Last week I was coming to the end of Travels with a Tangerine by Tim Mackintosh-Smith (a travelog in the footsteps of a famous Middle-Eastern traveler, Ibn Battutah) and I came across a passage that made me laugh out loud. The author has found a battered copy of a reference book that had been in his home when he was a child:
“I checked. It was the same edition as my father’s – Nelson’s Encyclopedia of 1913 – and had the same slightly animal odor that clings to reference books long thumbed. People had often hinted to my father that it was out of date…but he remained loyal to those tatty maroon volumes, his contemporary. I ran my hand along the spines. I too was fond of Nelson’s, companion of many happy hours on the loo. (How deprived are the squatting nations! Defecation and ingestion of knowledge are such complementary activities.)”

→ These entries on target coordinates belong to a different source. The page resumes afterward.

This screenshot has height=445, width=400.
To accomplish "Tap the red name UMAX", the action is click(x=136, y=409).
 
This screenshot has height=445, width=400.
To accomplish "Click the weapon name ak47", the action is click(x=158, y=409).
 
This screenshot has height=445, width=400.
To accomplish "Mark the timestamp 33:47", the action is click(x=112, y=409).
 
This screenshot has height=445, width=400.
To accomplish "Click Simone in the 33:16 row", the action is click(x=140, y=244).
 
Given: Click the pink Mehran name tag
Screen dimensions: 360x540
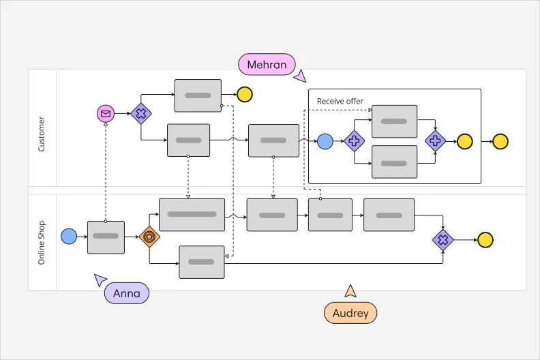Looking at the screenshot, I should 267,65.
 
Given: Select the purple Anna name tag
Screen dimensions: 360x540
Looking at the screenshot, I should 126,294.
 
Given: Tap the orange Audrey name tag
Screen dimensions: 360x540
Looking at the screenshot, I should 350,313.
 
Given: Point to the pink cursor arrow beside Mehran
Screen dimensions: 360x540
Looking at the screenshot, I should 300,76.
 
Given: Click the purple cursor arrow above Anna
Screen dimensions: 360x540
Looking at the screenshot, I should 100,279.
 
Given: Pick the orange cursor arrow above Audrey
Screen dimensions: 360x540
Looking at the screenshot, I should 350,291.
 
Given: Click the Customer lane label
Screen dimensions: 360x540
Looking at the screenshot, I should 42,134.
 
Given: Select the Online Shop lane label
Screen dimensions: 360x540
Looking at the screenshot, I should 42,243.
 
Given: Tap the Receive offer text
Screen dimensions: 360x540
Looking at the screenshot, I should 340,102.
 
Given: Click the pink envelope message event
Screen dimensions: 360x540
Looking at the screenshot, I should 106,114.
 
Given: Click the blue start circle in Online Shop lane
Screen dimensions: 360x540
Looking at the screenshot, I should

I laughed because, as an adult, I am also a bathroom reader. My most ambitious bathroom choice was back when I was still at the bookstore. In those days, when we did returns to publishers, we stripped the front cover off the mass market paperbacks and sent just the covers back; it was cheaper to publish a new paperback if needed than to pay return postage on a whole book. One of the perks of working at the bookstore was that we could help ourselves to the coverless books (called “strips”) on the understanding that it was for our own reading pleasure and not for profit. So it was that War and Peace ended up at my house without a cover. I figured that if the book were in the bathroom I would actually read it, since I wasn’t sure I would pick it up off the nightstand! Every couple of weeks, I would rip off the pages that I had already read and toss them. It wasn’t like I was going to keep a strip on any of my bookshelves (with my real books). Over the course of the next year, War and Peace got skinnier and skinnier until I was down to about 25 pages and I took it to the bedroom to finish off.
For several years it has just been National Geographic, Smithsonian and Scientific American in the bathroom, but now that I’m furloughed, I’m caught up with my magazines, so have a book in the basket as well — Lost in the Arctic by Lawrence Millman. I think I may have gotten this book from Clyde or Bill or maybe Steve; I rarely buy books so it had to come from somewhere!
Are you a bathroom reader? Willing to share your current bathroom tome? Or your most ambitious read (bathroom or no)?